Die Kommission ist für die Durchführung des Programms zuständig. Sie wird dabei von einem Ausschuß unterstützt, der sich aus Vertretern der Mitgliedstaaten zusammensetzt und in dem der Vertreter der Kommission den Vorsitz führt. Die Kommission ist ferner für die Erstellung eines Arbeitsprogramms zuständig, in dem die wissenschaftlichen und technologischen Ziele der Aktion, die Stufen der Programmdurchführung und die entsprechenden Finanzregelungen im einzelnen festgelegt sind. Das Arbeitsprogramm kann die Beteiligung an bestimmten Tätigkeiten im EUREKA-Rahmen vorsehen.

Die Kommission veröffentlicht Aufforderungen zur Einreichung von Vorschlägen für FTE-Vorhaben auf der Grundlage des Arbeitsprogramms. Schematische Vorschläge können jederzeit eingereicht werden (eine kontinuierlich offene Aufforderung zur Unterbreitung von Vorschlägen), und die ausgewählten Vorschläge erhalten eine Sondierungsprämie für die Partnersuche und zur Vorbereitung eines detaillierten Vorschlags. Dieser Vorschlag wird dann bewertet mit dem Ziel, die Finanzierung des Forschungsvorhabens selbst zu bestimmen.

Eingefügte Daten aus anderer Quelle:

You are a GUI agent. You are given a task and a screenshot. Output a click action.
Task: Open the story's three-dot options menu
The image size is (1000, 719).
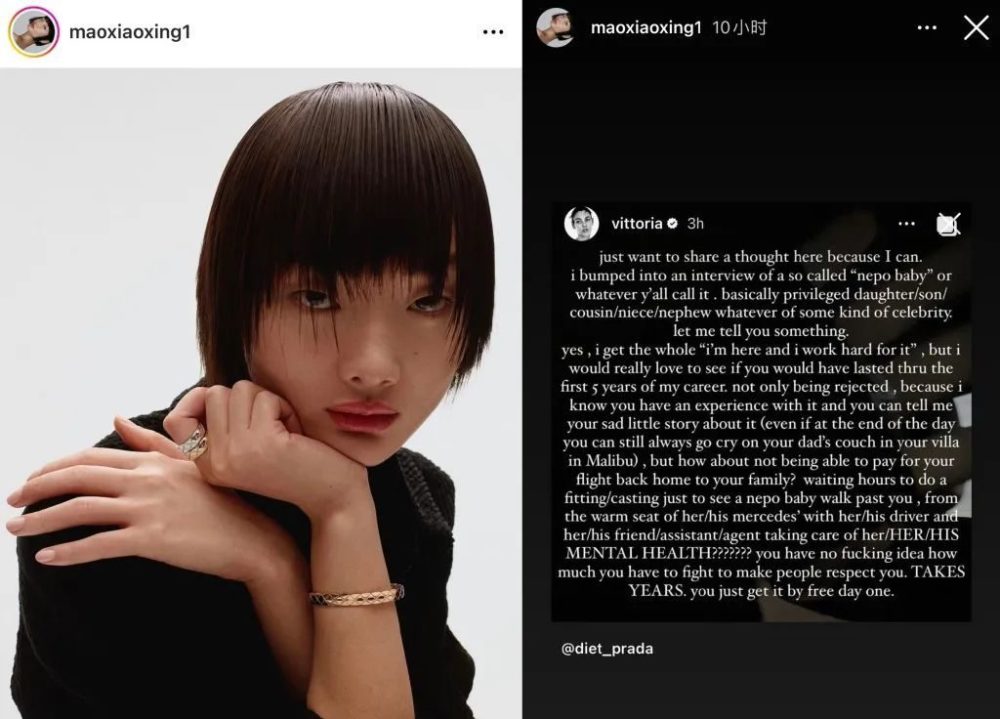(x=927, y=28)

Die Beteiligung an dem Programm steht allen juristischen Personen offen, die regelmäßig FTE-Aktivitäten in der Gemeinschaft oder in Ländern, mit denen die Gemeinschaft spezifische Abkommen abgeschlossen hat, durchführen. Zu diesem Zweck ist die Kommission ermächtigt, bilaterale Abkommen mit europäischen Drittländern auszuhandeln, die nicht von der EUA erfaßt sind, hinsichtlich ihrer Beteiligung am ganzen Programm oder an einem Teil des Programms.

Die Gemeinsame Forschungsstelle (GFS) kann sich an den indirekten Aktionen dieses Programms beteiligen. Sie trägt ferner mit ihrem eigenen Programm zur Verwirklichung der Ziele der gemeinschaftlichen FTE in den unter das vorliegende Programm fallenden Bereichen bei.

Das Programm wird vor allem durch Aktivitäten auf Kostenteilungsbasis, konzertierte Aktionen, spezifische Maßnahmen und verschiedene Vorbereitungs-, Begleit- und Unterstützungsmaßnahmen durchgeführt.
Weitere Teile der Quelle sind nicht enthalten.